From fcd949f5771fe47ae1af11e53998d97fa43aa695 Mon Sep 17 00:00:00 2001
From: Christoph Bumiller <e0425955-oe7qfRrRQffzPE21tAIdciO7C/xPubJB@public.gmane.org>
Date: Sun, 21 Jun 2009 16:54:43 +0200
Subject: [PATCH] nv50: defer FP attribute loading

This might keep the number of used TEMPs down.
---
 src/gallium/drivers/nv50/nv50_program.c |   59 ++++++++++++++++++++-----------
 1 files changed, 38 insertions(+), 21 deletions(-)

diff --git a/src/gallium/drivers/nv50/nv50_program.c b/src/gallium/drivers/nv50/nv50_program.c
index 28a9f2a..249f069 100644
--- a/src/gallium/drivers/nv50/nv50_program.c
+++ b/src/gallium/drivers/nv50/nv50_program.c
@@ -132,6 +132,7 @@ struct nv50_pc {
 
 	boolean allow32;
 	boolean join_on;
+	boolean preload;
 };
 
 static inline void
@@ -1242,6 +1243,23 @@ convert_to_long(struct nv50_pc *pc, struct nv50_program_exec *e)
 	e->inst[1] |= q;
 }
 
+static void
+load_interpolant(struct nv50_pc *pc, struct nv50_reg *r)
+{
+	struct nv50_reg *iv = pc->iv_p;
+	int rhw = r->rhw;
+
+	if (pc->interp_mode[r->index] & INTERP_CENTROID)
+		iv = pc->iv_c;
+
+	r->rhw = -1;
+	alloc_reg(pc, r);
+	r->rhw = rhw;
+
+	if (pc->preload)
+		emit_interp(pc, r, iv, pc->interp_mode[r->index]);
+}
+
 static boolean
 negate_supported(const struct tgsi_full_instruction *insn, int i)
 {
@@ -1297,6 +1315,8 @@ tgsi_src(struct nv50_pc *pc, int chan, const struct tgsi_full_src_register *src,
 		switch (src->SrcRegister.File) {
 		case TGSI_FILE_INPUT:
 			r = &pc->attr[src->SrcRegister.Index * 4 + c];
+			if (r->hw == -1 && r->rhw >= 0)
+				load_interpolant(pc, r);
 			break;
 		case TGSI_FILE_TEMPORARY:
 			r = &pc->temp[src->SrcRegister.Index * 4 + c];
@@ -1416,6 +1436,8 @@ nv50_program_tx_insn(struct nv50_pc *pc, const union tgsi_full_token *tok)

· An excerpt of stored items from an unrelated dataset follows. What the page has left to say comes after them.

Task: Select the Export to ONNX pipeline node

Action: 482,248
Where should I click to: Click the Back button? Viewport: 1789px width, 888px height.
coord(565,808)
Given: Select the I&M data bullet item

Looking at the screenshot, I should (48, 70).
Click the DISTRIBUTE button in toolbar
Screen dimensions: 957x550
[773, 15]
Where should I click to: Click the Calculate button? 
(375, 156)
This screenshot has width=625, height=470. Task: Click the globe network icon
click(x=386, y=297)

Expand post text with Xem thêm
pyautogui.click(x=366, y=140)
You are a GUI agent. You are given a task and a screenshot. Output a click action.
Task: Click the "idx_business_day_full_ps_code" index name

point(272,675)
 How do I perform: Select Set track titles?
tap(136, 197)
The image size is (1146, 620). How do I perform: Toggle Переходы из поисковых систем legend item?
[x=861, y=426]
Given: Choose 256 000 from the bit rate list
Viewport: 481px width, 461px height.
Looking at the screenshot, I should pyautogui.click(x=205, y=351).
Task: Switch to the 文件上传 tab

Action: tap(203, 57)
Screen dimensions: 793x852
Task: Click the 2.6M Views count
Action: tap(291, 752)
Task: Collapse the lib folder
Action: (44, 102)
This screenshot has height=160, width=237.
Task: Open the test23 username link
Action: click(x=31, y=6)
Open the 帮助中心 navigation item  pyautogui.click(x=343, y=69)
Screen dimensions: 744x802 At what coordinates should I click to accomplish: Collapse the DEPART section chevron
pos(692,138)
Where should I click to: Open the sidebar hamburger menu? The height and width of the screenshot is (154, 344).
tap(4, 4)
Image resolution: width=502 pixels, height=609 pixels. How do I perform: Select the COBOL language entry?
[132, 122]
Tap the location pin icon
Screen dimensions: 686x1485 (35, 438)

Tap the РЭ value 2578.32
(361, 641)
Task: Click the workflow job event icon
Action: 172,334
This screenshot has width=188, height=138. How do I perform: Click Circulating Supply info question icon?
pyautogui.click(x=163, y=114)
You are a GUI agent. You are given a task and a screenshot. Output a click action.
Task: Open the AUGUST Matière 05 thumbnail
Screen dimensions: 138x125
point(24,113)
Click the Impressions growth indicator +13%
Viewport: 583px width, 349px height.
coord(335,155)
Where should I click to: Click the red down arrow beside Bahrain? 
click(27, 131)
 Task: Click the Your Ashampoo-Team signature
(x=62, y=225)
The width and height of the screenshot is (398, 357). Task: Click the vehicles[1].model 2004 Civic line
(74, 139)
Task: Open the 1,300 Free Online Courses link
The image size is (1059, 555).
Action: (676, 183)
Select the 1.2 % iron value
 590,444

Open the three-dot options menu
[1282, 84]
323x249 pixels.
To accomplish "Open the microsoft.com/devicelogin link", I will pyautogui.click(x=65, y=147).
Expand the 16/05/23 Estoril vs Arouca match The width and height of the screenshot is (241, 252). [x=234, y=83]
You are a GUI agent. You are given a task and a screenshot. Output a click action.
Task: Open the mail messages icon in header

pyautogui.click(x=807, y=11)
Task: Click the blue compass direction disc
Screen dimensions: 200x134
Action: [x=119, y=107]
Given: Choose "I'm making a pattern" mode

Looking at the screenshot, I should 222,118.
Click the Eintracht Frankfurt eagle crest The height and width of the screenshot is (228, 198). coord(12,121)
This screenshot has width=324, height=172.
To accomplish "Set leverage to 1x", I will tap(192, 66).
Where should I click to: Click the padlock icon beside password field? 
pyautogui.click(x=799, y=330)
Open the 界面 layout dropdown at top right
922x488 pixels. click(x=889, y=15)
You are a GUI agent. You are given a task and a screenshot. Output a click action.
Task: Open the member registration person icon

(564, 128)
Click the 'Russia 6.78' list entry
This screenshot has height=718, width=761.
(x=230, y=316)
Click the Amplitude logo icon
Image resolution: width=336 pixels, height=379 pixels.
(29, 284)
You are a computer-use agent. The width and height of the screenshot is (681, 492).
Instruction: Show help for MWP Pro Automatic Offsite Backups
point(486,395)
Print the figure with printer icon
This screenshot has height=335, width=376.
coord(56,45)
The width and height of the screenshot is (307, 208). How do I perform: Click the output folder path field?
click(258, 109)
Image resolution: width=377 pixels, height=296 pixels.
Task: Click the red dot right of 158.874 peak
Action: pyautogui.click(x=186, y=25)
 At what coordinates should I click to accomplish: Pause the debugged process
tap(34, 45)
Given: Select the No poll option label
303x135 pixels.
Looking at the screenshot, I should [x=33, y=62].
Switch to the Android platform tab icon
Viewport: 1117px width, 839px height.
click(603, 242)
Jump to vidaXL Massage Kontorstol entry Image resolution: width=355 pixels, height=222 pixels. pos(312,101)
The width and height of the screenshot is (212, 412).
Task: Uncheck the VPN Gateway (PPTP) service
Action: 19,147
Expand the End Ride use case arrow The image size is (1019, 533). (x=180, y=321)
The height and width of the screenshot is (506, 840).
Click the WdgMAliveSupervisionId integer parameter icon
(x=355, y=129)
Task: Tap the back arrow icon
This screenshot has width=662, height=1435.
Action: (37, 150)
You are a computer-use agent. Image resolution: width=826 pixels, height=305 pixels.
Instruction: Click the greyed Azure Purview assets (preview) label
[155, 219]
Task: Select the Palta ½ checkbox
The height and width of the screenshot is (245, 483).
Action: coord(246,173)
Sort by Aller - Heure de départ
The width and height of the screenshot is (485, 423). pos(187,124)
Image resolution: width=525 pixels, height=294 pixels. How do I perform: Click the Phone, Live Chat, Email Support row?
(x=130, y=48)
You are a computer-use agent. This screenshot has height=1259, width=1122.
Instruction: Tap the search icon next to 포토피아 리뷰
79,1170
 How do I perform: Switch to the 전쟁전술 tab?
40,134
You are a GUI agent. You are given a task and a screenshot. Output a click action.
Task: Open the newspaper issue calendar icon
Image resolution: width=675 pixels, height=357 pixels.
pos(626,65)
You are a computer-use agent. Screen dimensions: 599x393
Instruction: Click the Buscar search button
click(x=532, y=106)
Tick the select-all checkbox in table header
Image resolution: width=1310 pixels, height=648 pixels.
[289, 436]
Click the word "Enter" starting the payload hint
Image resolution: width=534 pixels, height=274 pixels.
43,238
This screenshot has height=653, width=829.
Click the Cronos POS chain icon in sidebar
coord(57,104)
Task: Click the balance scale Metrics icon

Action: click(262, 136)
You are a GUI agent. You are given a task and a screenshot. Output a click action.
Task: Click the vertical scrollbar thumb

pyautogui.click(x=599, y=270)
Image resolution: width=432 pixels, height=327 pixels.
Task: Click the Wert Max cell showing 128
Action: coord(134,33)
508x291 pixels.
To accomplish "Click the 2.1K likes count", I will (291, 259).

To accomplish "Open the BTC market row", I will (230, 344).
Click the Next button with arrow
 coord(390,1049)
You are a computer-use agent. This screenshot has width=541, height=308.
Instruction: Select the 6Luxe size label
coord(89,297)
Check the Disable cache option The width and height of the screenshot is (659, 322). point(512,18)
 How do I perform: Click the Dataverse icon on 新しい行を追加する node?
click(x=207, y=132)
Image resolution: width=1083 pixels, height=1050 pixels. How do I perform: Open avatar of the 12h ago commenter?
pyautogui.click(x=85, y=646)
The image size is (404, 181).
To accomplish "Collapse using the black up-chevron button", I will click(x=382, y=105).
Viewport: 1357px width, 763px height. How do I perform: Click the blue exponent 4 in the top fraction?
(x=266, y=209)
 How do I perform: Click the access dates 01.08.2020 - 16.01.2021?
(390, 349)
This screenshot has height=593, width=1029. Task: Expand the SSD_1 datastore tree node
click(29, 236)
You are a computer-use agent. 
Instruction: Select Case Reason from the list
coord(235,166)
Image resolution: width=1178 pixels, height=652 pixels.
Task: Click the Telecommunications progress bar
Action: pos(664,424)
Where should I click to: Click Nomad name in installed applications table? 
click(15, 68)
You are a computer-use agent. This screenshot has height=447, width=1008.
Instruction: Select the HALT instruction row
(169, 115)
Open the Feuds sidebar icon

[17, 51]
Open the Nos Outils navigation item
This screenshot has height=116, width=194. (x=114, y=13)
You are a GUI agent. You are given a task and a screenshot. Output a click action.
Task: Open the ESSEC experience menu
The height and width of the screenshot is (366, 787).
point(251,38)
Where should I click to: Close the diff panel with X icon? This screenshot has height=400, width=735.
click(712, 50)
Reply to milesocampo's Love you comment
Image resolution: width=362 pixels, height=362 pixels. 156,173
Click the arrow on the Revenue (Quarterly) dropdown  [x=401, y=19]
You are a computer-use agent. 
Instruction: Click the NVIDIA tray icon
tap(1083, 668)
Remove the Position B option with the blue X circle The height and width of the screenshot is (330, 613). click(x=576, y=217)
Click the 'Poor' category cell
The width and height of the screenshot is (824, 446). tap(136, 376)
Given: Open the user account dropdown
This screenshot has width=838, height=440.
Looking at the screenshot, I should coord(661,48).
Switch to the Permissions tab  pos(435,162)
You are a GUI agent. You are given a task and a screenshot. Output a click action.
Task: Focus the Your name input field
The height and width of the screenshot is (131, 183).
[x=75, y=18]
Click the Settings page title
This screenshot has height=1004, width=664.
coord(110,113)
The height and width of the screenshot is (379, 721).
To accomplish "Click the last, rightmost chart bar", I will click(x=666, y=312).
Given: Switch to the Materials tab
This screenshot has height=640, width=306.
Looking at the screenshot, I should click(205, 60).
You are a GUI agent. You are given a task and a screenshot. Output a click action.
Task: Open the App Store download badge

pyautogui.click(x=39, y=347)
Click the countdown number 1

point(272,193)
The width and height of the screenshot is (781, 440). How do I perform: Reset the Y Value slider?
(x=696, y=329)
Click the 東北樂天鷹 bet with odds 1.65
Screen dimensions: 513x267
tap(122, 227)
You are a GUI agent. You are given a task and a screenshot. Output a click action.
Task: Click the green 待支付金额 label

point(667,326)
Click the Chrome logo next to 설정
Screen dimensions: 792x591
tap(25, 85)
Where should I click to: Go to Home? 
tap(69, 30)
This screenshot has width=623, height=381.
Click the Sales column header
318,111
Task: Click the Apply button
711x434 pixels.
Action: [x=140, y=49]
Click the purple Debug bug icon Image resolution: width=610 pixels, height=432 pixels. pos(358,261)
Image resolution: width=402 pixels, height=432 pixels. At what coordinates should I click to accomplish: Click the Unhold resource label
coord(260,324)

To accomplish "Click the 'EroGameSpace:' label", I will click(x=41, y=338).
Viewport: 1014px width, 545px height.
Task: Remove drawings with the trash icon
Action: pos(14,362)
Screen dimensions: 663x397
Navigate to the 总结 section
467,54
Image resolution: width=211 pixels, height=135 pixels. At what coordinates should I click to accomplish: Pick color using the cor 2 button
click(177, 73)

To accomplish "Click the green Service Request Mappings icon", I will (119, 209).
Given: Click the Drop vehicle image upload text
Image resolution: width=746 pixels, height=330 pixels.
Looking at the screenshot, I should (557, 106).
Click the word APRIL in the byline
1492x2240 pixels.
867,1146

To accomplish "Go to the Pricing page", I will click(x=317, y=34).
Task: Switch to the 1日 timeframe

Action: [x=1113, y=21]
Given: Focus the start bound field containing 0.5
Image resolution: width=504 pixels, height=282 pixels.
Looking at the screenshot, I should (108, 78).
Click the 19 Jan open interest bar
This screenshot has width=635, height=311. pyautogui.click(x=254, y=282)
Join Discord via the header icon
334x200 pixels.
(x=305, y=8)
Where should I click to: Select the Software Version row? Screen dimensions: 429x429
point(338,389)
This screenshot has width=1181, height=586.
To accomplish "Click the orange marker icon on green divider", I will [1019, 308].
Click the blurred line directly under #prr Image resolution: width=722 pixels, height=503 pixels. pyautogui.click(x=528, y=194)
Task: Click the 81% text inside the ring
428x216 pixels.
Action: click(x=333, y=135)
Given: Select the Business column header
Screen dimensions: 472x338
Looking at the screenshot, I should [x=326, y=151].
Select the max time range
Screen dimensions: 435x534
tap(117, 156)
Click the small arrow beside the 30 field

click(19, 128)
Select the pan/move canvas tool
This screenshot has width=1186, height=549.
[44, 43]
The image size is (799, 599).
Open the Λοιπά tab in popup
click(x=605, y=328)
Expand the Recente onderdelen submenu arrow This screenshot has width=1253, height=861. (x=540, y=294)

 	if (*pp_rtmp && (*pp_rtmp)->type != P_TEMP && (nr_dst > 1 || sat))
 		pp_rtmp = &temp;
 
+	pc->preload = (inst->Instruction.Opcode != TGSI_OPCODE_TXP);
+
 	for (i = 0; i < inst->Instruction.NumSrcRegs; i++) {
 		const struct tgsi_full_src_register *fs =
 			&inst->FullSrcRegisters[i];
@@ -1860,18 +1882,15 @@ prep_inspect_insn(struct nv50_pc *pc, const union tgsi_full_token *tok,
 }
 
 static unsigned
-load_fp_attrib(struct nv50_pc *pc, int i, unsigned *acc, int *mid,
+prep_fp_attrib(struct nv50_pc *pc, int i, unsigned *acc, int *p_mid,
 	       int *aid, int *p_oid)
 {
-	struct nv50_reg *iv;
-	int oid, c, n;
+	int c, n, oid = *p_oid, mid = *p_mid;
 	unsigned mask = 0;
 
-	iv = (pc->interp_mode[i] & INTERP_CENTROID) ? pc->iv_c : pc->iv_p;
-
 	for (c = 0, n = i * 4; c < 4; c++, n++) {
-		oid = (*p_oid)++;
 		pc->attr[n].type = P_TEMP;
+		pc->attr[n].hw = -1;
 		pc->attr[n].index = i;
 
 		if (pc->attr[n].acc == acc[n])
@@ -1879,17 +1898,15 @@ load_fp_attrib(struct nv50_pc *pc, int i, unsigned *acc, int *mid,
 		mask |= (1 << c);
 
 		pc->attr[n].acc = acc[n];
-		pc->attr[n].rhw = pc->attr[n].hw = -1;
-		alloc_reg(pc, &pc->attr[n]);
-
 		pc->attr[n].rhw = (*aid)++;
-		emit_interp(pc, &pc->attr[n], iv, pc->interp_mode[i]);
 
-		pc->p->cfg.fp.map[(*mid) / 4] |= oid << (8 * ((*mid) % 4));
-		(*mid)++;
+		pc->p->cfg.fp.map[mid / 4] |= (oid + c) << (8 * (mid % 4));
+		mid++;
 		pc->p->cfg.fp.regs[1] += 0x00010001;
 	}
 
+	*p_mid = mid;
+	*p_oid = oid + 4;
 	return mask;
 }
 
@@ -2063,7 +2080,7 @@ nv50_program_tx_prep(struct nv50_pc *pc)
 			if (fcrd != 0xffff) {
 				unsigned mask;
 				oid = mid = 0;
-				mask = load_fp_attrib(pc, fcrd, r_usage[1],
+				mask = prep_fp_attrib(pc, fcrd, r_usage[1],
 						      &mid, &aid, &oid);
 				pc->p->cfg.fp.regs[1] |= (mask << 24);
 				pc->p->cfg.fp.map[0] += 0x04040404 * fcrd;
@@ -2103,10 +2120,10 @@ nv50_program_tx_prep(struct nv50_pc *pc)
 			i = mid;
 
 			if (fcol[0] != 0xffff)
-				load_fp_attrib(pc, fcol[0], r_usage[1],
+				prep_fp_attrib(pc, fcol[0], r_usage[1],
 					       &mid, &aid, &oid);
 			if (fcol[1] != 0xffff)
-				load_fp_attrib(pc, fcol[1], r_usage[1],
+				prep_fp_attrib(pc, fcol[1], r_usage[1],
 					       &mid, &aid, &oid);
 
 			/* set count of mapped color components */
@@ -2115,14 +2132,9 @@ nv50_program_tx_prep(struct nv50_pc *pc)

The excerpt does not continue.